- Born: 1920 Gračanica, Kingdom of Yugoslavia
- Died: 2007 (aged 86–87) Srebrenik, Bosnia and Herzegovina
- Resting place: Režići Cemetery, Gračanica
- Occupation: Physician
- Father: Ibrahim Ustavdić

= Muhamed Ustavdić =

Bosnian physician (1920-2007)

Muhamed Ustavdić (Мухамед Уставдић; 1920-2007) was a Bosnian physician.

==Biography==
He was born in 1920 in Gračanica, the son of the teacher Ibrahim Ustavdić. He worked as a doctor in Libya, Tunisia and Lebanon. For more than ten years he provided medical assistance to numerous Palestinian refugees staying in refugee camps in Beirut. At one time he also treated Yasser Arafat.
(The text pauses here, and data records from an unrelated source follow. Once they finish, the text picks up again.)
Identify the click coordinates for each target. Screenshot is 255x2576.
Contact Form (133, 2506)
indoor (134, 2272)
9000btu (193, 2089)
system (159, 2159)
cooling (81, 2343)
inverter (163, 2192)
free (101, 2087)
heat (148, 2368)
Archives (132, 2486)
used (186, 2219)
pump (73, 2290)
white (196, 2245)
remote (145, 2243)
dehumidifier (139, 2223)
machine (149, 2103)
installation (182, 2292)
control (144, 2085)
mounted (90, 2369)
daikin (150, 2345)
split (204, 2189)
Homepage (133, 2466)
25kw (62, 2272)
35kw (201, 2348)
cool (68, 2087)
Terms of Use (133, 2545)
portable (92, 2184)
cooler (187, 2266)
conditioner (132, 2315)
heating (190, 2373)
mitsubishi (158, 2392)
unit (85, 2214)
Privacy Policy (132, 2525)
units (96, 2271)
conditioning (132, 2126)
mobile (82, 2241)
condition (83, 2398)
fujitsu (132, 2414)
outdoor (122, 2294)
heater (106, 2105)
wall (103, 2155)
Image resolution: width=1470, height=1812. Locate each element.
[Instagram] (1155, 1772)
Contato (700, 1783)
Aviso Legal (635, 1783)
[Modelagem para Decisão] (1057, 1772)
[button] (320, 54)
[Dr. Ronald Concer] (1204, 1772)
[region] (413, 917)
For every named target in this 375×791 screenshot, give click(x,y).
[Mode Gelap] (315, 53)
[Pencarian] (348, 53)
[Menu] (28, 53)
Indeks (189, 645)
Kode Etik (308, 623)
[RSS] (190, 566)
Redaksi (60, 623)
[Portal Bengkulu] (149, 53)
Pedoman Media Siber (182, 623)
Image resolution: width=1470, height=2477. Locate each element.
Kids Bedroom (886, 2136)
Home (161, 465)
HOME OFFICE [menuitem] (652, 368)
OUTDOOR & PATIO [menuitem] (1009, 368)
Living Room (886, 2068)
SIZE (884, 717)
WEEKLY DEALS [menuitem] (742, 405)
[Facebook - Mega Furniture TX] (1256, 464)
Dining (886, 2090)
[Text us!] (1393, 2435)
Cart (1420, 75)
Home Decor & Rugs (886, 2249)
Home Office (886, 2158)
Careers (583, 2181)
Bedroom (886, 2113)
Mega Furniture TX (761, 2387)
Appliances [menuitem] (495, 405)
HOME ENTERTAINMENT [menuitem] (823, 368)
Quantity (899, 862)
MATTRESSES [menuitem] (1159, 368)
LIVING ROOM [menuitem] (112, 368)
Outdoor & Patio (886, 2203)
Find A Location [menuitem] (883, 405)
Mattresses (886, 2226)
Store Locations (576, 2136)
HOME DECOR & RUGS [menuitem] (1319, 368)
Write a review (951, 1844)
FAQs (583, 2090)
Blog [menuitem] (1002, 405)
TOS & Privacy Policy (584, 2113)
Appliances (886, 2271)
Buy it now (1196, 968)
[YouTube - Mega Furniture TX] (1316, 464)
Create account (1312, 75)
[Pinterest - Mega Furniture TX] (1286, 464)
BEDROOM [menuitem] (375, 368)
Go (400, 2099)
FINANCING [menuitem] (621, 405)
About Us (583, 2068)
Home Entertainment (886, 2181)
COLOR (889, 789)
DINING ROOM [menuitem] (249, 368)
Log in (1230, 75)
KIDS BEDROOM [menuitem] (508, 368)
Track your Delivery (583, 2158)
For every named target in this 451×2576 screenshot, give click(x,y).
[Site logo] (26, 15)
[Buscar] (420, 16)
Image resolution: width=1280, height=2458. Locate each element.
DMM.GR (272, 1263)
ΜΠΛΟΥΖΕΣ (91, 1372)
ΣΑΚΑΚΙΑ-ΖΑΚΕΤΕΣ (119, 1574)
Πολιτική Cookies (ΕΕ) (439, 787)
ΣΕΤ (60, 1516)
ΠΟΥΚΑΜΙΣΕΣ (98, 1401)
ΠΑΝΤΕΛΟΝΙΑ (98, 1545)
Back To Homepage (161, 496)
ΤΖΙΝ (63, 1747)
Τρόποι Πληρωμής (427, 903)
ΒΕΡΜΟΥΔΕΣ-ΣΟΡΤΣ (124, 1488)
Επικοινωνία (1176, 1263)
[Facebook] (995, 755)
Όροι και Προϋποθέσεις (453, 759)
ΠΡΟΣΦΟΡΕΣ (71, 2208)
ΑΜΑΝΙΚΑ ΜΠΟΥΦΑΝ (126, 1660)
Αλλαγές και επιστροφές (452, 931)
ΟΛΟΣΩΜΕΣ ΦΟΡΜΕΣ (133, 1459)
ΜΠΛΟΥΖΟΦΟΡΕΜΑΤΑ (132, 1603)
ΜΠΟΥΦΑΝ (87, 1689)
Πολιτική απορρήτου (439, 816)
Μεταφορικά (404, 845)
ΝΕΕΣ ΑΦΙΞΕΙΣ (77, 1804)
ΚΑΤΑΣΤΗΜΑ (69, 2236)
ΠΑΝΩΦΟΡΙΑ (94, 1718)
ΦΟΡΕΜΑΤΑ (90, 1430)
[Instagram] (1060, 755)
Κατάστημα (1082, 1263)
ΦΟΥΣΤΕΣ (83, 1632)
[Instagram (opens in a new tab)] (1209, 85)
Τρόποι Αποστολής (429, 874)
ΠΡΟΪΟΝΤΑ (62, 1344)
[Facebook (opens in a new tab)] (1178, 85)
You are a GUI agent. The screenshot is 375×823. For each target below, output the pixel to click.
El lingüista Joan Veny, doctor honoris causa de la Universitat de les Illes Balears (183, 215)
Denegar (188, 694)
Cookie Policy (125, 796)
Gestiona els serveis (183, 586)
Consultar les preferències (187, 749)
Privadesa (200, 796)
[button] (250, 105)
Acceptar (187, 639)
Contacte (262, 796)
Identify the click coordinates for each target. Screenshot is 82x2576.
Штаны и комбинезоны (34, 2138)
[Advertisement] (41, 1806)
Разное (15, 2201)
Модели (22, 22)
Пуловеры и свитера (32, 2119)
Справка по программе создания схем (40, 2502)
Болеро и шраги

Later, he came back to Yugoslavia and worked as the director of the Health Center in Srebrenik.

Ustavdić died in 2007. He was buried next to his father at the Režići Cemetery in Gračanica. In 2017, the Embassy of the State of Palestine in Bosnia and Herzegovina posthumously awarded him a plaque with the coat of arms of Palestine, in gratitude for all he has done for the Palestinians.